Johnson, Campbell, Qi. JACS, 2009, ASAP. DOI: 10.1021/ja904136q. 

Sorry for the lack of blogging, folks – I’ve been feeling a bit under the weather, but I assure you, it’s not H1N1…  However, it seems like the res of the world is getting on with it, with several nice syntheses in JACS just now.  Lyconadin A is headed for Chemistry World, later this month, whilst plicatic acid is line behind polyanthellin A. Hopefully, sticking the latter into the Tot.
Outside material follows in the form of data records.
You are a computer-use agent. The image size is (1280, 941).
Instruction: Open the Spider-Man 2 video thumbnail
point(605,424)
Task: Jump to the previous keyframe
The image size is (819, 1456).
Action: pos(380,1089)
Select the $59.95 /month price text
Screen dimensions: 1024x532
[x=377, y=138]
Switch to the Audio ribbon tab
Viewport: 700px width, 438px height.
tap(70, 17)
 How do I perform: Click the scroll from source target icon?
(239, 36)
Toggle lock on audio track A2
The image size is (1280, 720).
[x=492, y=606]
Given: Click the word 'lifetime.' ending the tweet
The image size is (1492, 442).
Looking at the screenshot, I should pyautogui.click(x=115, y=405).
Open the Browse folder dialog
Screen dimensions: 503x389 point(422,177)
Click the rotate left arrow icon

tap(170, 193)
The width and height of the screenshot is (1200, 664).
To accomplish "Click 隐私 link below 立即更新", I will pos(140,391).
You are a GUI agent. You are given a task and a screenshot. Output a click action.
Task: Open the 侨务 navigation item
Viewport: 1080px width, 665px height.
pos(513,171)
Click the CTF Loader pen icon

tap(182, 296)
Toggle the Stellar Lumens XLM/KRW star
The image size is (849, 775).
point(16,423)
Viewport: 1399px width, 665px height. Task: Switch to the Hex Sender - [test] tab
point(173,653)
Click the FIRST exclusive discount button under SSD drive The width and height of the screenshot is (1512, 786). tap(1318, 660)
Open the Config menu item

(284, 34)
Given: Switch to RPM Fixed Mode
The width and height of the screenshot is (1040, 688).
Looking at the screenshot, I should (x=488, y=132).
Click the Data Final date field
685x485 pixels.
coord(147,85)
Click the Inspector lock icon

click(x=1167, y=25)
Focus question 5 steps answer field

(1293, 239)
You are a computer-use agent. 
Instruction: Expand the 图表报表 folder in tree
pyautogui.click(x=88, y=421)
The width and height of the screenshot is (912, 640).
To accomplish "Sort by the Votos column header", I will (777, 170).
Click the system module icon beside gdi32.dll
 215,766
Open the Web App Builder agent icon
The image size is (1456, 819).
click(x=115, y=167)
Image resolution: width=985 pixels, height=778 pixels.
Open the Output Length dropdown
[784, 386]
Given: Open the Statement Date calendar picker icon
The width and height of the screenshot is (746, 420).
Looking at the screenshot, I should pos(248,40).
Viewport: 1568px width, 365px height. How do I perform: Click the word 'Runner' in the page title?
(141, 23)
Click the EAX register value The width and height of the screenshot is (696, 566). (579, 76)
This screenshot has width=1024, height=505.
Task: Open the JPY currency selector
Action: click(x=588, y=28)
Syn. search box (operated by trained hamsters) will return this post on ‘(6Z)- and (6E)-Cladiellin Diterpenes‘ by Deukjoon Kim, an acknowledged master of this family of natural products.  This sets the bar rather high – so lets look at how this fresh challenger Jeffrey Johnson deals with the target.

The target is split into two components, ready for a rather tasty unification, but first they gotta make them.  The more complex cyclopropane-containing fragment was built using some really interesting chemistry.  First up was an organocatalytic Michael addition of isovaleraldehyde into methyl vinyl ketone using a fairly standard proline-based catalyst, aided with a bit of a catechol to boost reaction rate and yield (another example is in this Baran paper).  The remaining aldehyde was then Wittig’d to bolt-on a diene, and set them up for a bit of cyclopropanation.  Initial attempts to do a direct cyclopropanation were unsuccessful, so they used an interesting Corey(and Myers)-abetted protocol, which initially diazotises the 1,3-dicarbonyl, and then using a copper(II) salen complex, does an insertion into the proximal alkene.

The other fragment, an aldehyde, was built easily; asymmetry was introduced via an SAE, and the resulting epoxide opened using in-situ-developed allyl cuperate.  A few more steps including a 1-c homologation returned the desired aldehyde, ready for coupling.  This Lewis-acid mediated process is a formal [3+2] cycloaddition required a pretty exotic reagent, as more commonly used LAs resulted in aldol couplings of the aldehyde.  For success they used an aluminium based catalyst, based on some work by Yamamoto; it did the job nicely, but we’ll need to wait for the promised full-paper to the goods on it’s virtues.

As any reader will see, we’re now perfectly set for a bit of RCM to close the medium ring.  This was done in high yield by using dilute conditions, and chlorinated solvents (70%), but not without the group enduring a fairly frequent problem.  Y’see, those metathesis catalysts (be they Ru or Mo based) often take a liking for other chemistry when attached to your lovely terminal alkene.  A common problem is de-methylenation – loss of methylene units – from the SM, generating a new, similar compound which can they react further.  In Johnson’s case, this lead to eight-membered product, but in other systems can result in a damn mess.  It’s be great to hear your experience of this thorny problem – including the additives to prevent this problem, such as acetic acid and titanium isopropoxide.  In Johnson’s case, simply using DCM (presumably thoroughly de-methanol’d) did the job… others are less lucky.

The final intermediates are starting to look fairly similar to those encountered by Kim; looking back at that paper, Kim was able to do a rather tasty oxo-mercuration to form both the ethereal bridge and the tertiary alcohol.  Johnson hope to do a similar reaction, forming the ether from ‘the-other-side’ (if you get me), but encountered only a 10% yield.  He rescued the situation via a slightly more labourious route; iodolactonisation, followed by oxo-mercuration delivered the desired oxygenation, whilst a spot of radical tin reduction removed both the extraneous heavy atoms.  Only acetylation was required to finish the target, in a synthesis that stands up well against Kims.  Good job, sir.